The more honest framing seems to be that there are actually several different things being discussed under the same label. Narrow automation, the kind that sorts packages or welds the same seam ten thousand times, has been cost-effective for years and is already displacing people. That’s not new. General-purpose humanoid robots that can do whatever a human can do in any environment, that’s a much harder and more expensive problem, and anyone claiming it’s basically solved is selling something. Then there’s white-collar AI, which is genuinely already cheaper than a junior engineer for a lot of specific tasks, and the companies betting their futures on it getting better fast enough to replace senior engineers too.
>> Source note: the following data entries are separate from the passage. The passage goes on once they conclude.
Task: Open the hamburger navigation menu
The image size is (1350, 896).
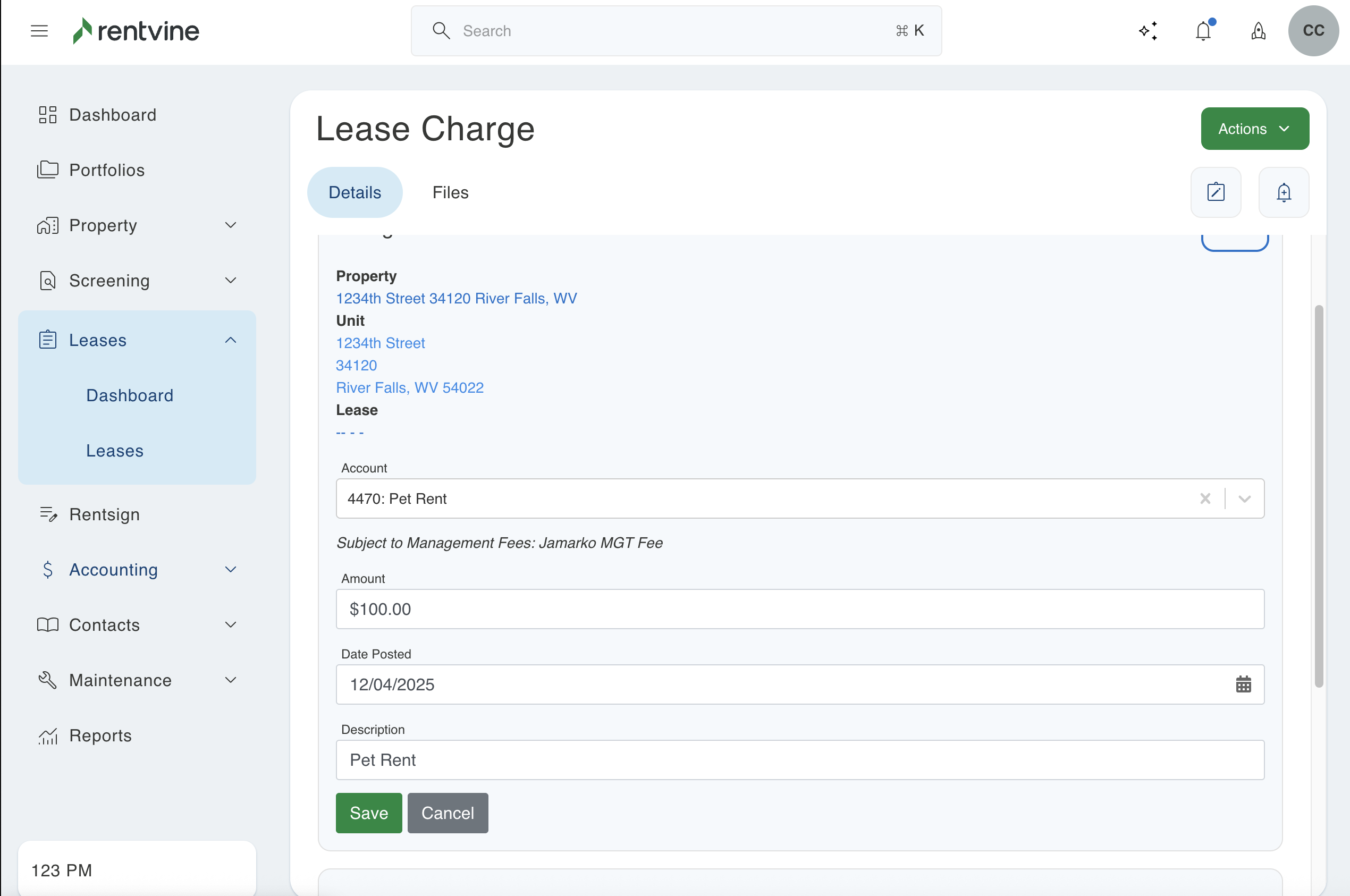Action: (39, 31)
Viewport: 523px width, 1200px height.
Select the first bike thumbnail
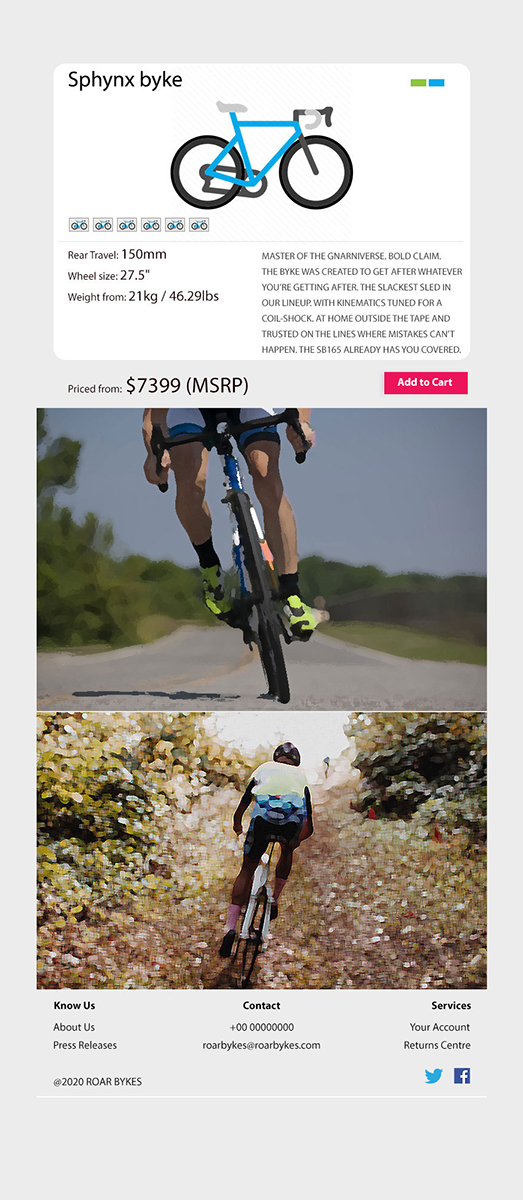79,225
I work in IT. I’ve watched AI coding tools get genuinely useful over the past couple of years in ways I didn’t expect. They’re not replacing senior engineers yet. They are absolutely changing what a small team can do, and they’re going to keep changing it. I hold that thought alongside the fact that the data centres powering all of this are enormous infrastructure investments with uncertain return timelines, and the companies building them are making bets that would make a normal CFO’s eye twitch.
One person in the thread put it simply: the ultra-wealthy are fine putting everyone’s eggs in one basket if there’s even a slim chance they come out as gods. That sounds flip but it might be the most accurate description of the current moment. The economics don’t always have to fully pencil out when you have enough capital to ride the wave regardless.
What I keep coming back to is the human cost sitting underneath all of this arithmetic. The welding job that got automated didn’t disappear cleanly into a better job somewhere else. The person who held it had to figure out what came next, in a labour market that wasn’t designed to help them do that. We’re reasonably good at modelling the costs of building a robot. We’re much worse at accounting for what happens to the people on the other side of that transaction.
The printing press comparison came up in the thread, as it always does. It’s a fair point. Transformative technologies always look expensive and unreliable at the start. The question isn’t whether the technology will eventually get cheaper and more capable. It will. The question is what we decide to do with the gap between now and then, and who bears the cost of that transition.
I don’t have a clean answer to that. I’m not sure anyone does.